Your task: Type out the whole listing again exactly, pictures omitted.
===== Input =====
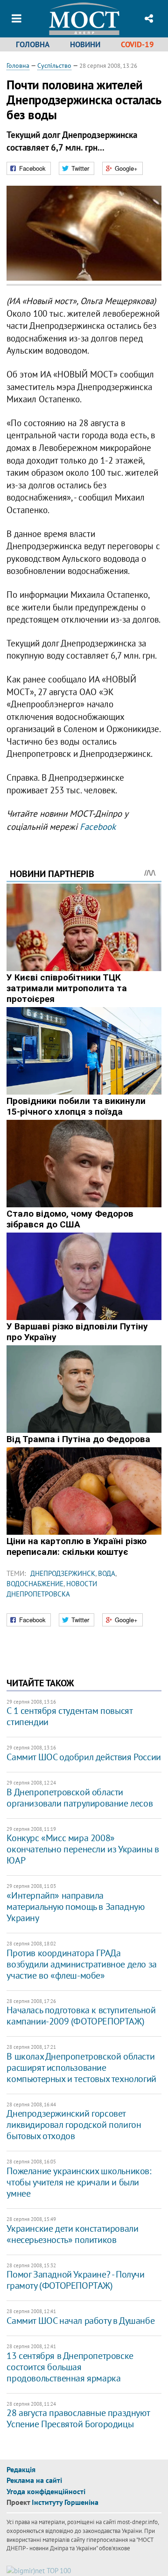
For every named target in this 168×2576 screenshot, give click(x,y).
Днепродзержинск (62, 1573)
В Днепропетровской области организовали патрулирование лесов (80, 1797)
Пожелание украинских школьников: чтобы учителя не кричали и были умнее (79, 2182)
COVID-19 (137, 44)
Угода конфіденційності (46, 2491)
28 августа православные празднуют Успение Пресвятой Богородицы (78, 2418)
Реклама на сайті (34, 2480)
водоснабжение (35, 1583)
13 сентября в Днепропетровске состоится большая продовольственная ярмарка (70, 2367)
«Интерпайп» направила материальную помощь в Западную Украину (75, 1906)
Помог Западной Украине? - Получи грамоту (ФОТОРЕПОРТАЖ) (75, 2280)
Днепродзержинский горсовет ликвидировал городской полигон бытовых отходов (74, 2124)
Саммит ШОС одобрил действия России (84, 1757)
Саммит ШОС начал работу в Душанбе (80, 2321)
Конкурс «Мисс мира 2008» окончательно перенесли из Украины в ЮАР (83, 1849)
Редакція (21, 2469)
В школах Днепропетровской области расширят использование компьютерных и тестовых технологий (81, 2067)
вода (106, 1573)
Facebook (98, 826)
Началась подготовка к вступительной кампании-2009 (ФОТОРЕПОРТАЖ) (81, 2015)
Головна (32, 44)
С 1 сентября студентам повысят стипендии (69, 1716)
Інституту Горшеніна (65, 2502)
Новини (85, 44)
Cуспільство (54, 65)
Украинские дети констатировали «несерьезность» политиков (72, 2234)
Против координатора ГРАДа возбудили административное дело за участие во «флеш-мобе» (81, 1964)
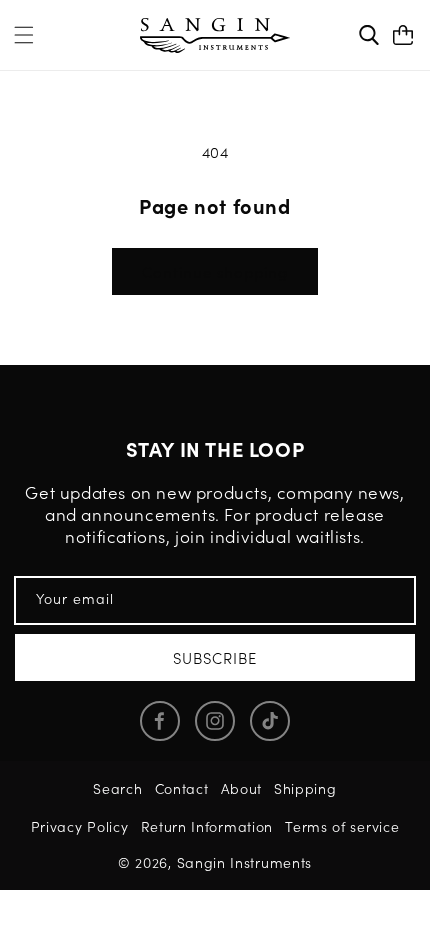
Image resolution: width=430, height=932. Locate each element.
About (242, 788)
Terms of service (342, 826)
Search (117, 788)
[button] (24, 35)
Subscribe (215, 657)
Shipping (305, 788)
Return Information (207, 826)
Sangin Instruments (245, 862)
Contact (182, 788)
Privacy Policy (80, 826)
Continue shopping (215, 271)
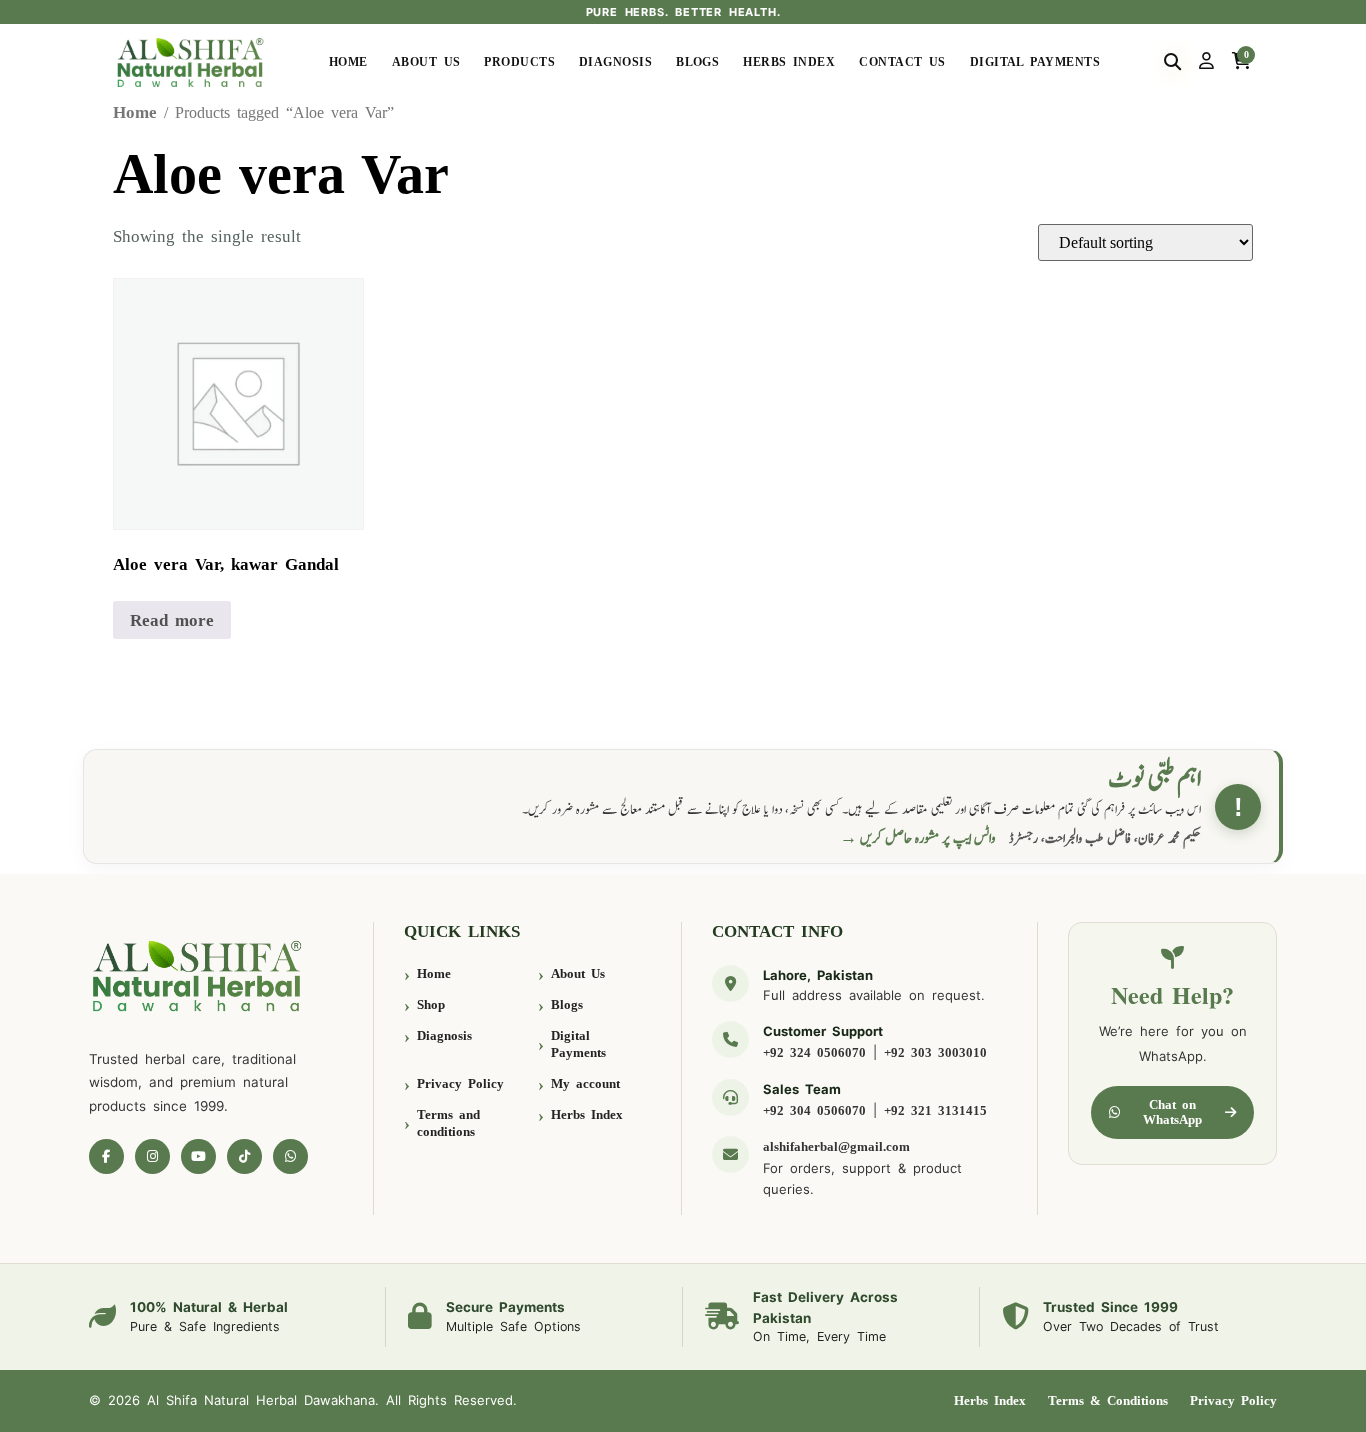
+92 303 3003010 (935, 1052)
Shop (431, 1004)
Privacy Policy (460, 1083)
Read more (172, 620)
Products (519, 62)
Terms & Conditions (1108, 1400)
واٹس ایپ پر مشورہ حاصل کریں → (918, 838)
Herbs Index (789, 62)
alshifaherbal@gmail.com (836, 1146)
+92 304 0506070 (814, 1110)
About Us (426, 62)
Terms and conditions (448, 1123)
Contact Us (902, 62)
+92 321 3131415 (935, 1110)
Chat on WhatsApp (1172, 1112)
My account (585, 1083)
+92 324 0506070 (814, 1052)
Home (348, 62)
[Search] (1172, 62)
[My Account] (1206, 62)
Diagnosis (615, 62)
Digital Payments (1035, 62)
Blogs (697, 62)
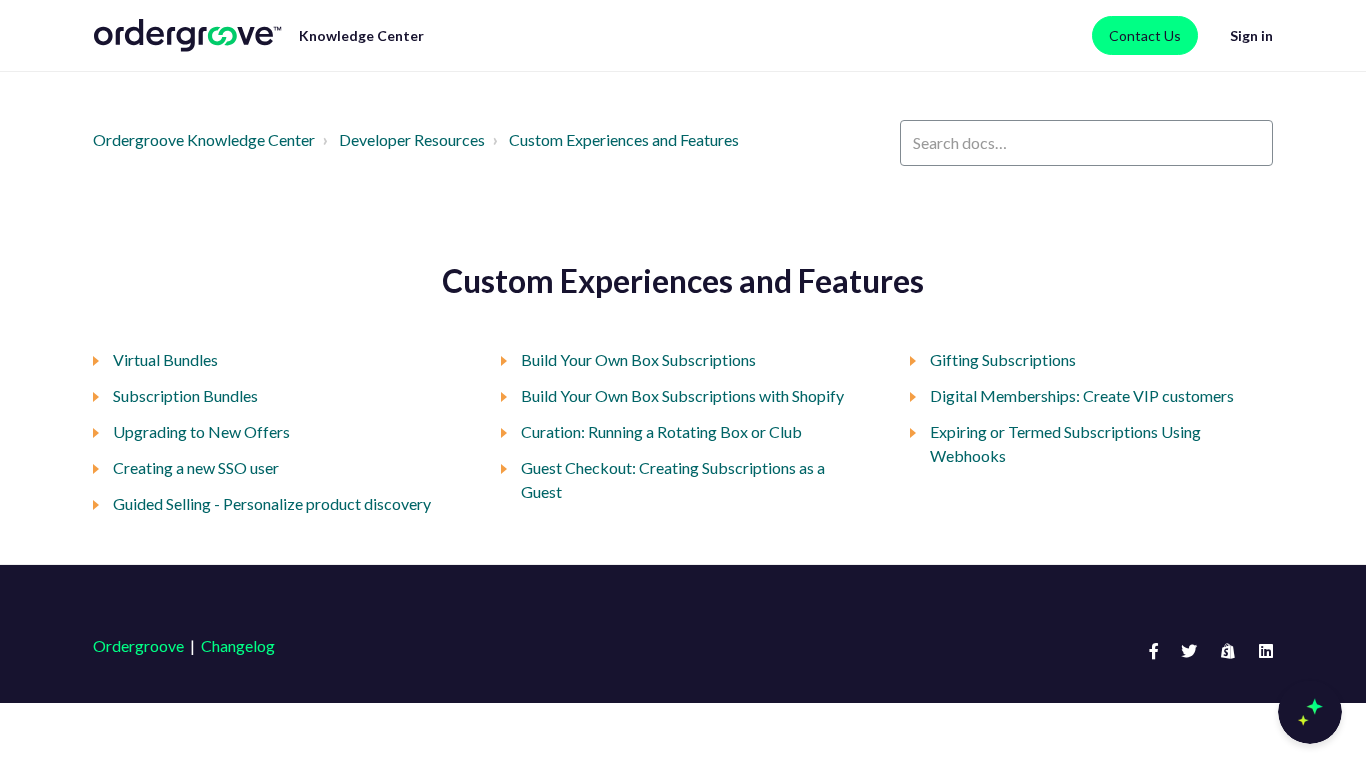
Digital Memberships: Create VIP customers (1082, 395)
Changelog (238, 645)
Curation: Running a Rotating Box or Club (661, 431)
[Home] (188, 35)
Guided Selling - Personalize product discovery (272, 503)
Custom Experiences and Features (624, 139)
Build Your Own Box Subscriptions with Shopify (682, 395)
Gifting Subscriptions (1003, 359)
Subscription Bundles (185, 395)
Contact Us (1145, 35)
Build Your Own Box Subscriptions (638, 359)
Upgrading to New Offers (201, 431)
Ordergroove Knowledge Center (204, 139)
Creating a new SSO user (196, 467)
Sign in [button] (1251, 35)
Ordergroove (138, 645)
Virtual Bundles (165, 359)
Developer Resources (412, 139)
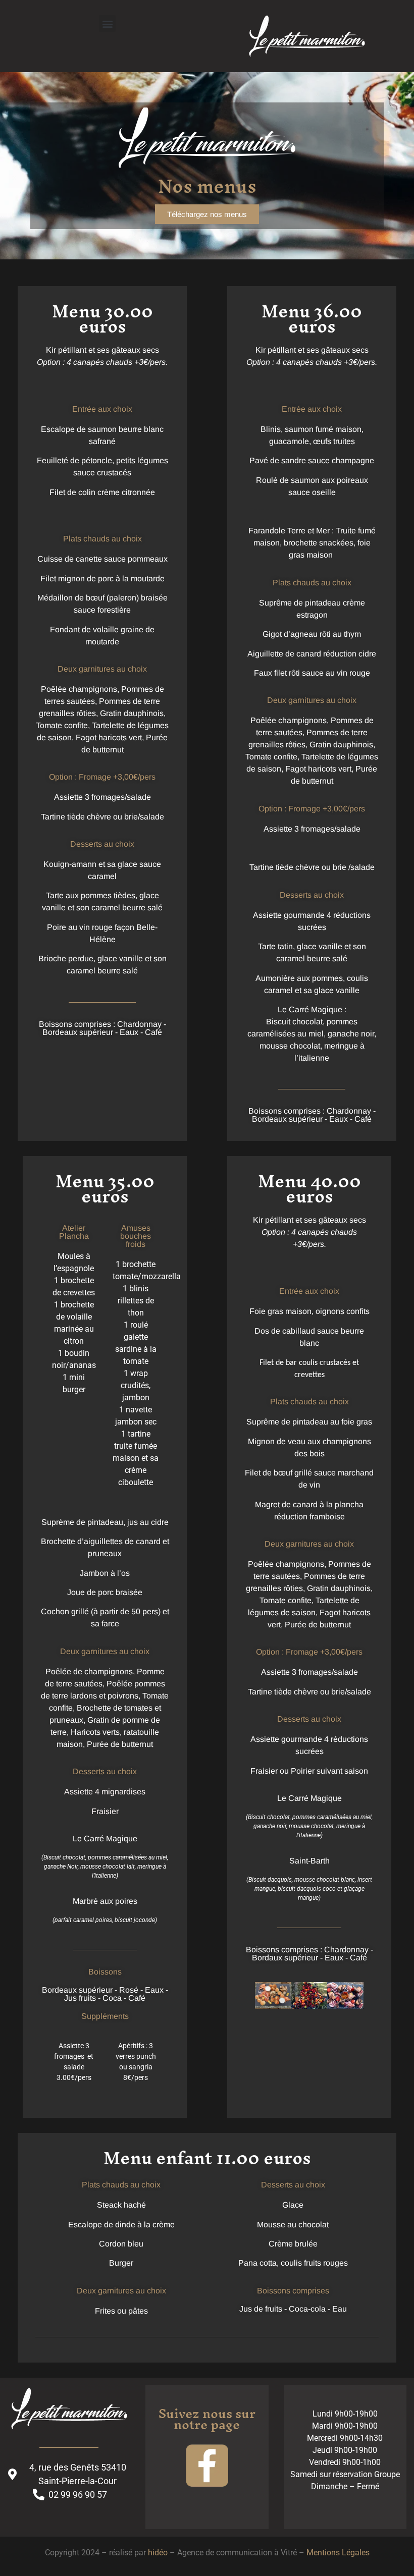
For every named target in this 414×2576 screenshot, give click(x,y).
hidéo (158, 2552)
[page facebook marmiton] (206, 2467)
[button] (107, 23)
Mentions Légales (338, 2552)
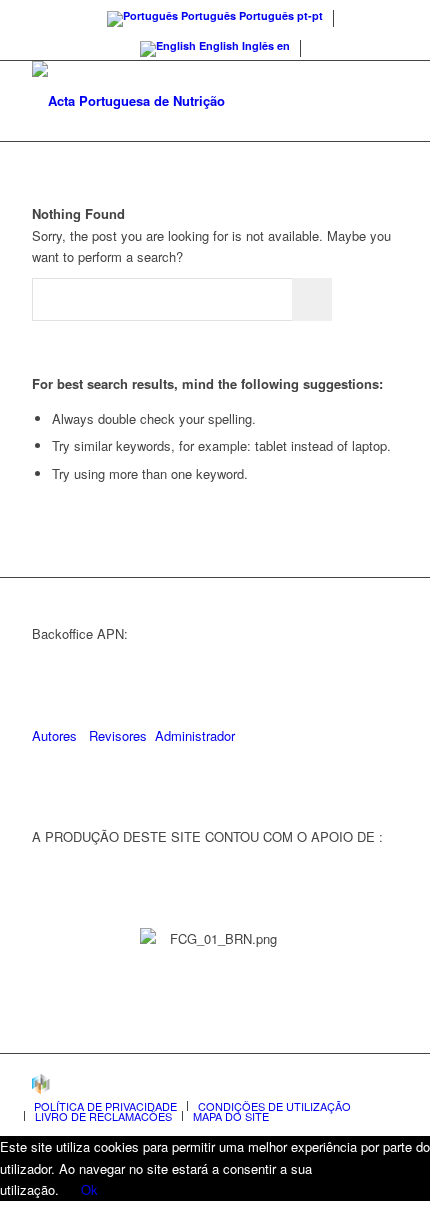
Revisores (116, 735)
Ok (89, 1189)
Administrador (195, 735)
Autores (54, 735)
=====
Task response:
For every named target in this 168×2576 screenshot, give click(x,y).
Днепродзержинск (62, 1573)
В Днепропетровской области организовали патрулирование лесов (80, 1797)
Пожелание украинских школьников: чтобы учителя не кричали и были умнее (79, 2182)
COVID-19 (137, 44)
Угода конфіденційності (46, 2491)
28 августа православные празднуют Успение Пресвятой Богородицы (78, 2418)
Реклама на сайті (34, 2480)
водоснабжение (35, 1583)
13 сентября в Днепропетровске состоится большая продовольственная ярмарка (70, 2367)
«Интерпайп» направила материальную помощь в Западную Украину (75, 1906)
Помог Западной Украине? - Получи грамоту (ФОТОРЕПОРТАЖ) (75, 2280)
Днепродзержинский горсовет ликвидировал городской полигон бытовых отходов (74, 2124)
Саммит ШОС одобрил действия России (84, 1757)
Саммит ШОС начал работу в Душанбе (80, 2321)
Конкурс «Мисс мира 2008» окончательно перенесли из Украины в ЮАР (83, 1849)
Редакція (21, 2469)
В школах Днепропетровской области расширят использование компьютерных и тестовых технологий (81, 2067)
вода (106, 1573)
Facebook (98, 826)
Началась подготовка к вступительной кампании-2009 (ФОТОРЕПОРТАЖ) (81, 2015)
Головна (32, 44)
С 1 сентября студентам повысят стипендии (69, 1716)
Інституту Горшеніна (65, 2502)
Новини (85, 44)
Cуспільство (54, 65)
Украинские дети констатировали «несерьезность» политиков (72, 2234)
Против координатора ГРАДа возбудили административное дело за участие во «флеш-мобе» (81, 1964)
Image resolution: width=430, height=932. Locate each element.
About (242, 788)
Terms of service (342, 826)
Search (117, 788)
[button] (24, 35)
Subscribe (215, 657)
Shipping (305, 788)
Return Information (207, 826)
Sangin Instruments (245, 862)
Contact (182, 788)
Privacy Policy (80, 826)
Continue shopping (215, 271)
+92 303 3003010 (935, 1052)
Shop (431, 1004)
Privacy Policy (460, 1083)
Read more (172, 620)
Products (519, 62)
Terms & Conditions (1108, 1400)
واٹس ایپ پر مشورہ حاصل کریں → (918, 838)
Herbs Index (789, 62)
alshifaherbal@gmail.com (836, 1146)
+92 304 0506070 (814, 1110)
About Us (426, 62)
Terms and conditions (448, 1123)
Contact Us (902, 62)
+92 321 3131415 (935, 1110)
Chat on WhatsApp (1172, 1112)
My account (585, 1083)
+92 324 0506070 (814, 1052)
Home (348, 62)
[Search] (1172, 62)
[My Account] (1206, 62)
Diagnosis (615, 62)
Digital Payments (1035, 62)
Blogs (697, 62)
Digital Memberships: Create VIP customers (1082, 395)
Changelog (238, 645)
Curation: Running a Rotating Box or Club (661, 431)
[Home] (188, 35)
Guided Selling - Personalize product discovery (272, 503)
Custom Experiences and Features (624, 139)
Build Your Own Box Subscriptions with Shopify (682, 395)
Gifting Subscriptions (1003, 359)
Subscription Bundles (185, 395)
Contact Us (1145, 35)
Build Your Own Box Subscriptions (638, 359)
Upgrading to New Offers (201, 431)
Ordergroove Knowledge Center (204, 139)
Creating a new SSO user (196, 467)
Sign in [button] (1251, 35)
Ordergroove (138, 645)
Virtual Bundles (165, 359)
Developer Resources (412, 139)
For every named target in this 414×2576 screenshot, give click(x,y).
hidéo (158, 2552)
[page facebook marmiton] (206, 2467)
[button] (107, 23)
Mentions Légales (338, 2552)
Revisores (116, 735)
Ok (89, 1189)
Administrador (195, 735)
Autores (54, 735)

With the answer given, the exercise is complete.